We all love our dogs — at least the vast majority of us do. And don’t get me wrong, if I ever see anyone being mean to my dog, Animal Control will be pulling me off the person before my pup can even think about fighting back.
It’s possible to completely overreact, though. I know you’ve seen at least one person step over the line. Here are 4 common scenarios where pet parents have totally overreacted.
1. Breed Stereotyping
You see a guy walking his dog through the park, and another dog walker comes up beside him with a pit bull. You can see that this first guy is flashing back to every media story he’s ever heard about how “dangerous” pit bulls are.
He starts screaming at this other person to get away while dragging his confused pup off at the speed of light.
OK, whoa. A lot of dogs get a bad rap in the media, and pit bulls are certainly one of them. Others include German Shepherds, Rottweilers, Doberman pinschers, and mastiffs. None of these breeds of dogs are “bad.” You know what causes aggression in dogs? Human interference, poor training and abuse.
Dogs may fight with one another no matter their breed, but it’s a pretty safe bet that if this pit bull parent thought his dog was dangerous, he wouldn’t be out walking him in a dog park where there are prime opportunities to have a bad situation happen — and a potential lawsuit.
In addition, it is the responsibility of everyone to know their dog, their tendencies and whether the dog will react well to the presence of other dogs.
2. Smashing Car Windows
A dog is left in a car with all the windows rolled up, and a passer-by is horrified by this abuse. So she smashes the car windows in an effort to get the dog air. Then she calls the police, the Air Force, the National Guard and, depending on where the driver lives, his mother.

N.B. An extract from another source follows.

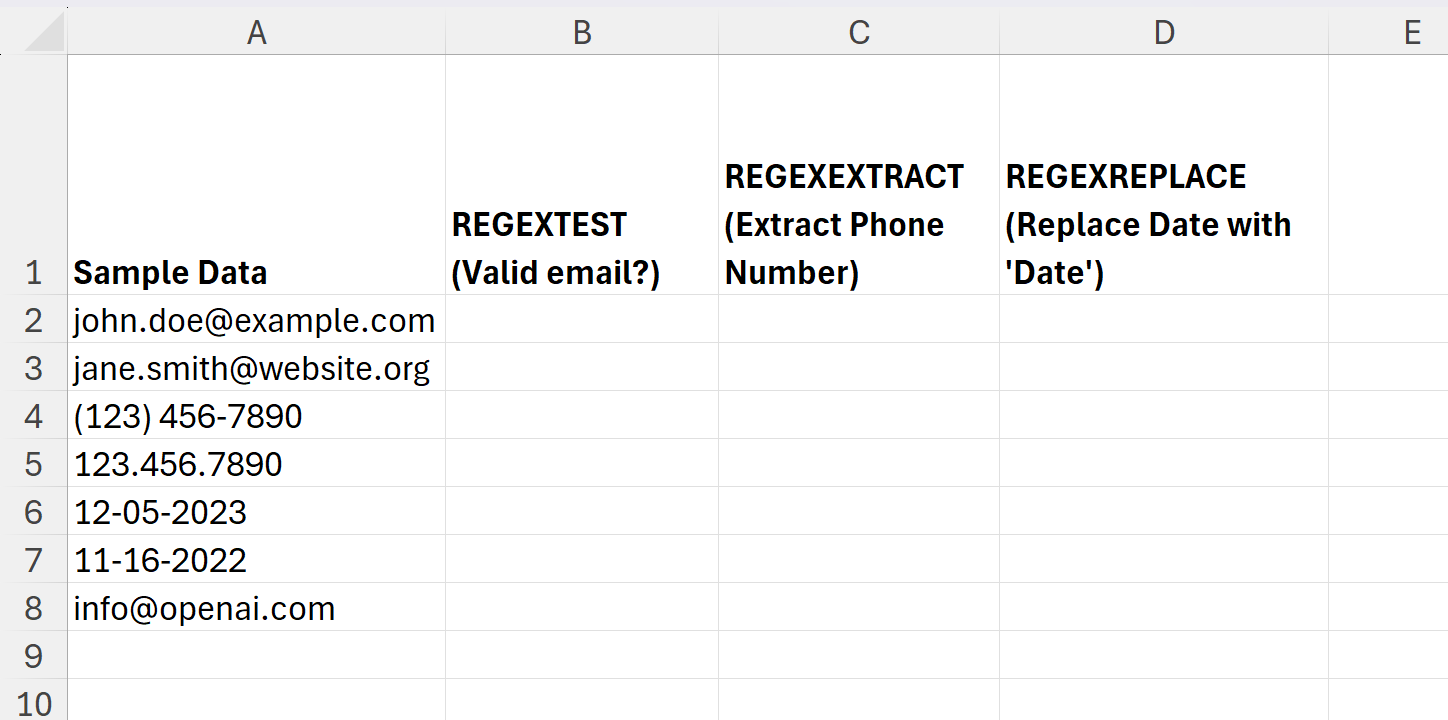Select column E header
This screenshot has height=720, width=1448.
(x=1412, y=33)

Now, don’t get me wrong, I will never advocate leaving any animal in a car for even a minute. It’s incredibly dangerous for the dog; the temperature in that mini-greenhouse soars rapidly even if it’s not all that hot out. However, the right reaction here is perhaps not one that is going to get you arrested for vandalism (at best).

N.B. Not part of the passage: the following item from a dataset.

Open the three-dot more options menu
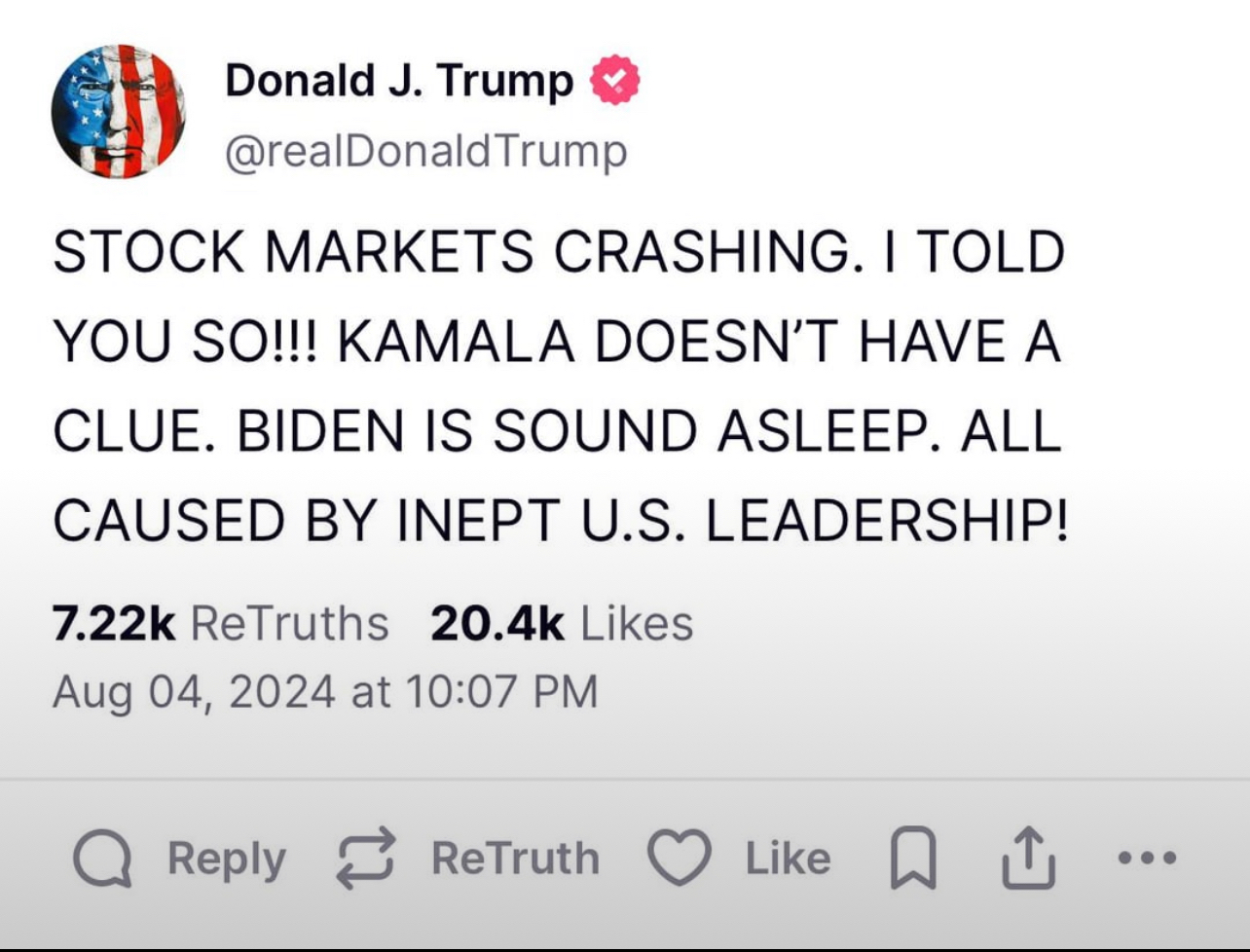1250x952 pixels. pos(1147,859)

The proper way is to stop and immediately call the authorities. Stay by the car and monitor the dog’s well-being until the police or Animal Control arrive. Yes, if you remain by the car you may run into the driver, and he will probably be less than thrilled that you ratted him out. If he drives off, take down the plate number and inform the authorities when they arrive.
Never walk by and do nothing, but unless the dog’s life is in imminent danger, I would not smash the car window. Let the police do that. Not only is it their job, but they probably won’t end up getting punched in the face by an irate person.
3. The Hypochondriac
Another overreaction by people who have dogs is racing to the veterinarian for every mild sneeze. Do dogs get sick? Absolutely they do, and in some cases they get very ill indeed. I must point out, however, that a slight sneeze, cough or even episode of vomiting is not always cause for panic.
When dogs eat something that does not agree with them, they’ll regurgitate it. While it’s really gross, in most cases it means nothing to their overall health. Like people, dogs will sneeze if something irritates their nasal passages, and they’ll cough if something get stuck in their throat.
What you need to watch for is repeated instances. Is Mr. Sneezy constantly sneezing and/or coughing? Constantly vomiting? That is cause for concern and warrants a call to the veterinarian. Your vet is the go-to person to determine whether your pup has fallen victim to the flu or just a lot of pollen in the air.
Common sense and knowing your pup is key. Having dealt with a special-needs dog, I can tell you that a lot of determining if your dog is ill is down to you just as much as the vet. You know your dog — she doesn’t. Keeping up to date with critical vaccinations is also a crucial step in keeping your pup healthy.
4. Obsessive Grooming
However, bathing is not something that absolutely must happen every day. Bathing your pup too often can cause skin irritations.
Don’t get me wrong — if you bathe your dog and then she finds a dead animal and rolls in it, definitely bathe her again. One or 2 back-to-back baths aren’t going to hurt her. But excessive bathing not only possibly causes skin irritation; it’s just not necessary.
So please, on behalf of all dog parents out there, stop and think before you react. A little common sense goes a long way in all these cases. Proper grooming habits, up-to-date vaccinations, understanding dog behavior and breeds, and being responsible about other dogs all have right and wrong ways to be handled.
Now, let me get off my soap box. Get out there and play with your pup — and get a little dirty. That’s what they made the vacuum cleaner for!